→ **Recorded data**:
=-=-=

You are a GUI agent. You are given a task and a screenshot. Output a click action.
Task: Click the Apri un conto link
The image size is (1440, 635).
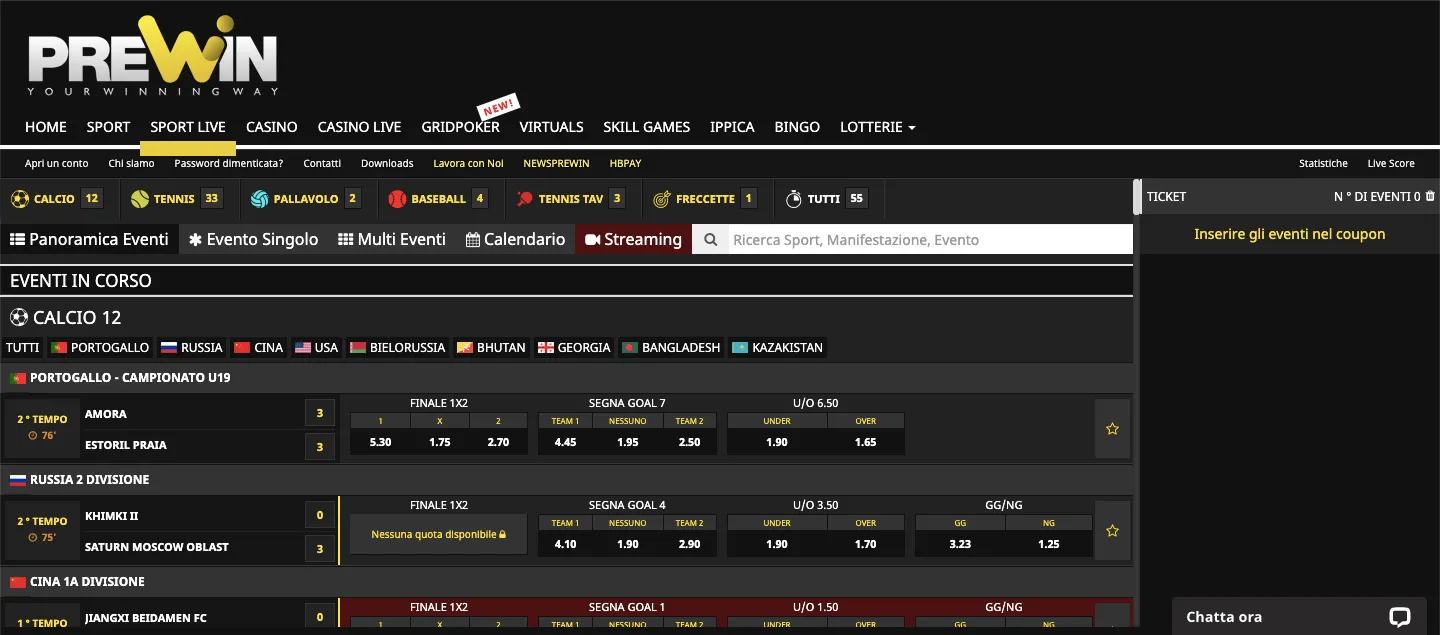pyautogui.click(x=56, y=163)
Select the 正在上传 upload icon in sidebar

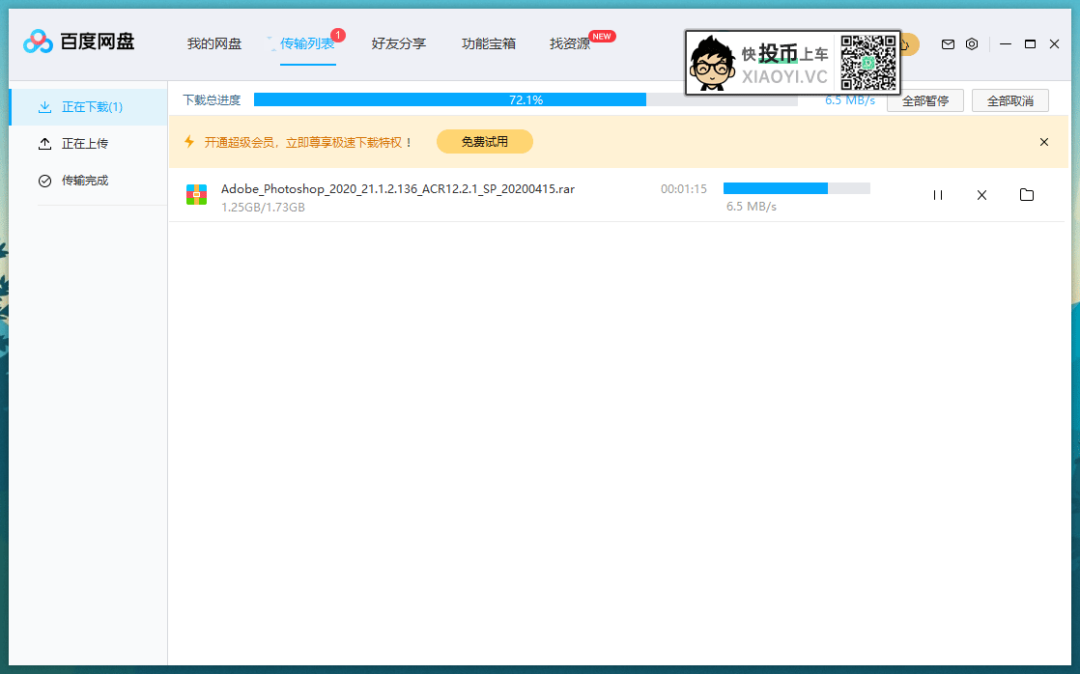[46, 143]
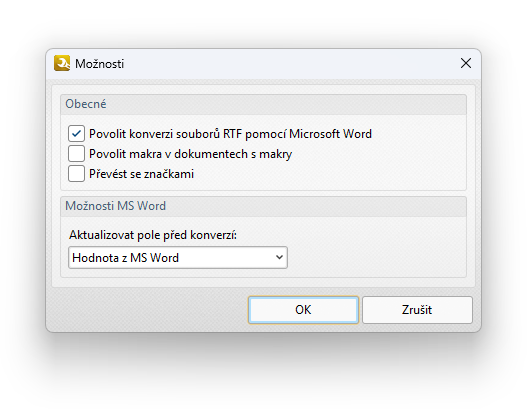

=-=-=

The copy should hold every entry above word for word and none of the pictures.

You are a GUI agent. You are given a task and a screenshot. Output a click action.
Task: Click the Apri un conto link
The image size is (1440, 635).
pyautogui.click(x=56, y=163)
Select the 正在上传 upload icon in sidebar

[46, 143]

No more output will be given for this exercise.